Included below are news items from the last six months.
Improvements recommended for NHS screening programmes that use laboratory tests for bowel cancer, cervical cancer and Down’s syndrome
The UK National Screening Committee published recommendations on 15 January 2016 for improvements to three of the NHS screening programmes that use lab tests. The committee advised that
- a faecal immunochemical test (FIT) should replace the guaiac occult blood test as the primary test for bowel cancer because it detects more cases and is easier to use.
- a test for human papilloma virus (HPV) should replace the liquid cytology test as the first line screen for cervical cancer because it is more accurate.
- a non-invasive prenatal test (NIPT) on maternal blood should be evaluated as a second screen for pregnant women whose initial screen suggests their baby has an increased chance of having Down’s syndrome. NIPT greatly improves accuracy, so that fewer women would need an invasive procedure to make a firm diagnosis.
The large UK Collaborative Trial of Ovarian Cancer Screening in post-menopausal women reported mortality figures after up to 14 years follow-up online in the Lancet on 17 December 2015. The researchers concluded that annual monitoring of CA-125 concentration followed by ultrasound examination when indicated could reduce mortality from ovarian cancer by about 20%, but that further follow-up is needed before firm conclusions can be reached on the long-term efficacy and cost-effectiveness of screening.
A recent study published in the New England Journal of Medicine describes a 21-gene test performed on tumour tissue removed from women with certain types of breast cancer. Results suggest that the test can accurately predict those women who will do well with hormone treatment, without the need for chemotherapy.
Researchers carried out high-sensitivity cardiac troponin blood tests on 4,870 patients arriving as emergencies at four Scottish hospitals with a suspected heart attack.
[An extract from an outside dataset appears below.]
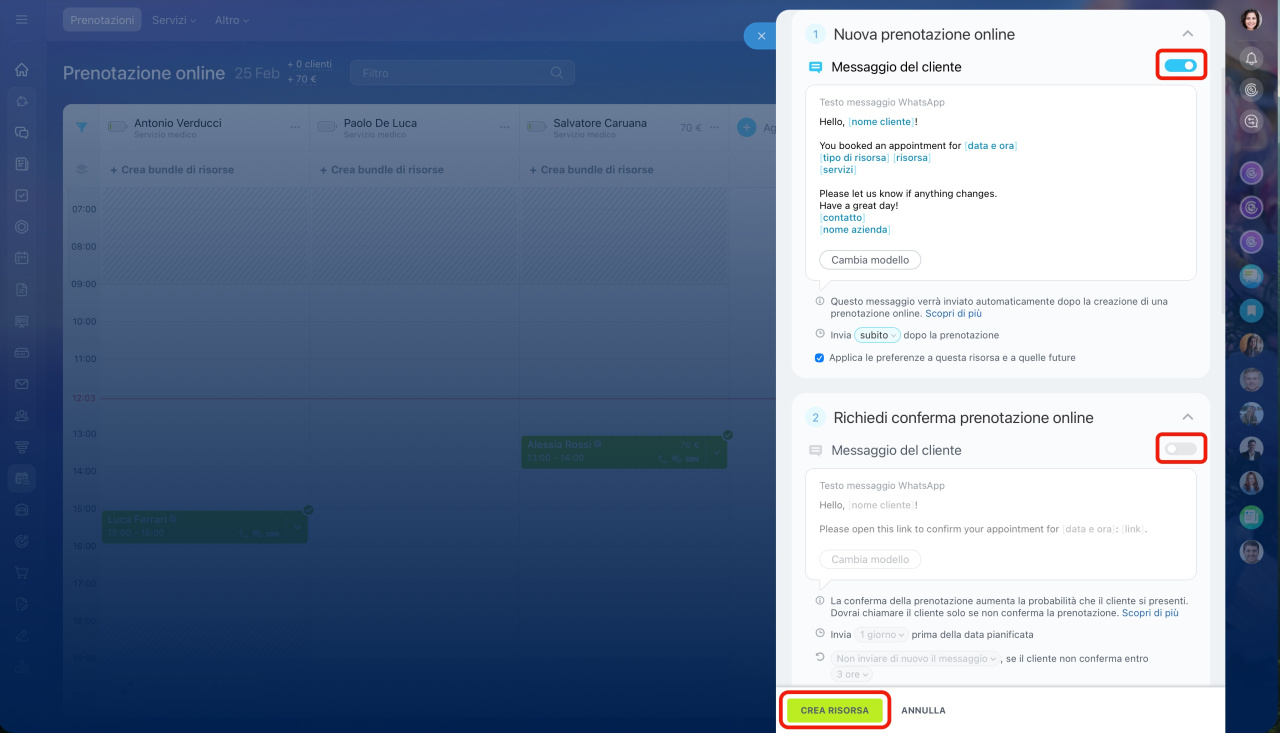Open the Servizi menu
This screenshot has width=1280, height=733.
pos(174,20)
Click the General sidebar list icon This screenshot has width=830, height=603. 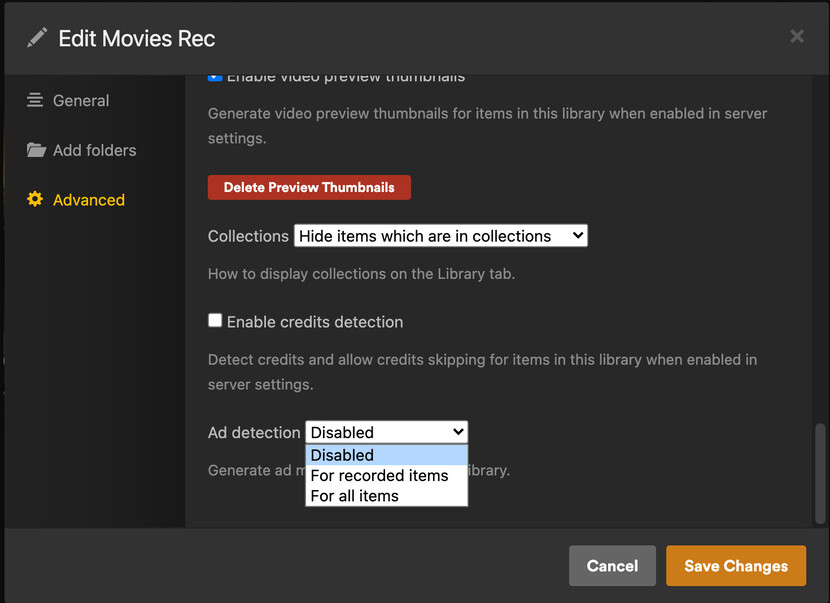(35, 100)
Their retrospective analysis of the results was reported online in The Lancet on 8 October 2015. In the 3,799 patients who had no electrocardiogram (ECG) evidence of a heart attack and a normal troponin test result on admission, the researchers identified a specific troponin concentration within the normal reference range, below which 99.6% of the patients were not subsequently diagnosed with a heart attack and had therefore been eligible for early discharge. It is hoped that using this approach will substantially reduce hospital admissions and have major benefits for both patients and health-care providers.